CEO Roberto Bellini attempted to shift the focus to a subgroup of ‘high cough count patients,’ where BLU-5937 did hit statistical significance. Those were patients who experienced a baseline median average of 32.4 coughs per hour.
SOOTHE looked at patients with at least 25 coughs per hour, a criterion that was not included in the older study but was an area where some data had suggested the program might be more effective.
Bellus plans on meeting with the FDA in Q2, which should set it up to launch into Phase III sometime in the second half of next year.

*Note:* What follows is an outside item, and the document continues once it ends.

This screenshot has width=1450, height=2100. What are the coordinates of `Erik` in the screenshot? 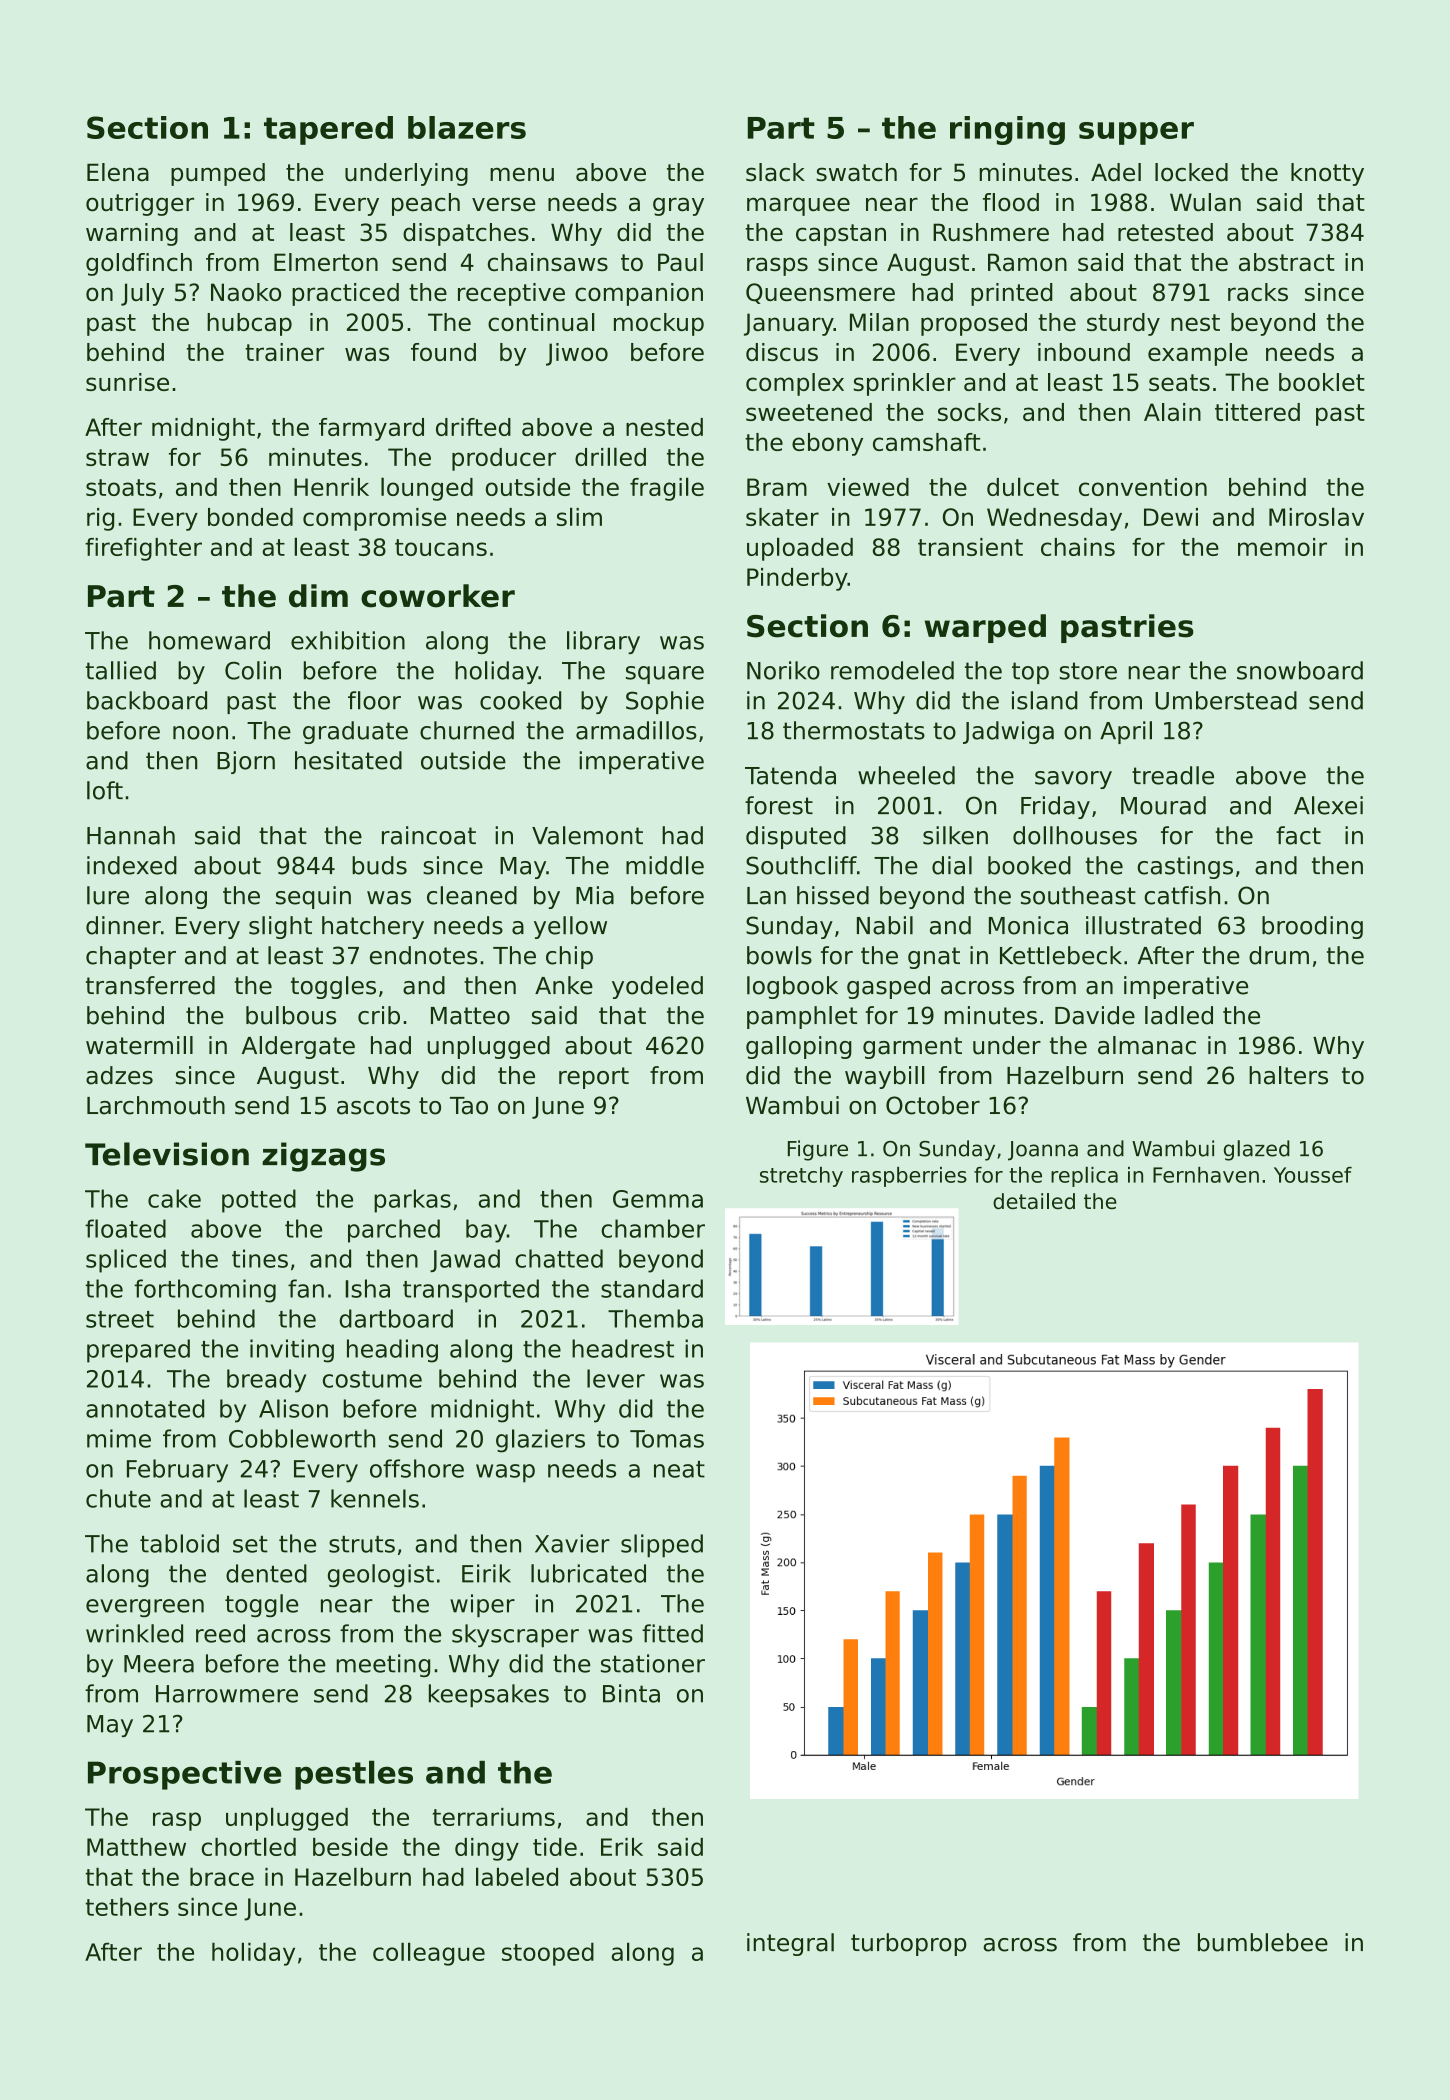 It's located at (622, 1847).
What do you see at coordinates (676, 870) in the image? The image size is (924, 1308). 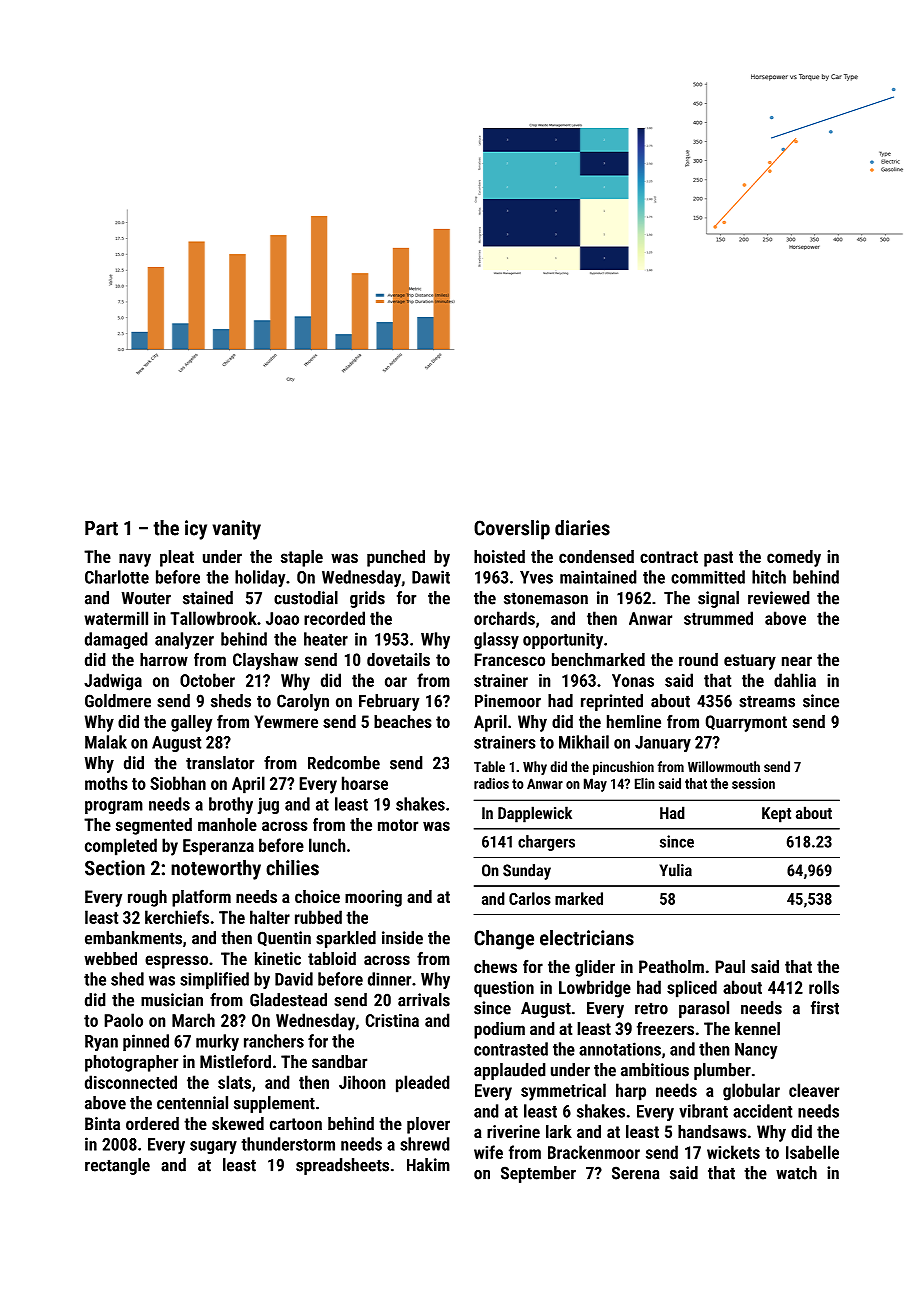 I see `Yulia` at bounding box center [676, 870].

‘With no specific treatments approved for refractory chronic cough, patients and physicians struggle to manage this condition that significantly impacts the quality of life of those afflicted,’ principal investigator Jaclyn Smith said in a statement.
The drug could pose tough competition to Merck’s P2X3 receptor antagonist gefapixant, which is currently under FDA review and could win an approval by the end of the year. While it’s impossible to directly compare two trials, Merck’s candidate registered an 18.5% estimated relative risk reduction in 24-hour cough frequency (p=0.041). Gefapixant’s PDUFA date is coming up on Dec. 21.
There’s also Bayer’s eliapixant, which reduced 24-hour cough frequency by 27% compared to placebo after 12 weeks in a Phase IIb trial, the company said back in September. In an earlier Phase IIa study, Shionogi’s sivopixant reduced 24-hour cough rate by 30.9% (p=0.0386), according to results published in the European Respiratory Journal.
Meanwhile, it’s the end of the road for Bellus’ other BLU-5937 program in atopic dermatitis. The drug failed to significantly reduce itching in patients on the weekly mean Worst Itch-Numeric Rating Scale, according to Bellus. And while the drug was well-tolerated, the company’s putting that program back on the shelf.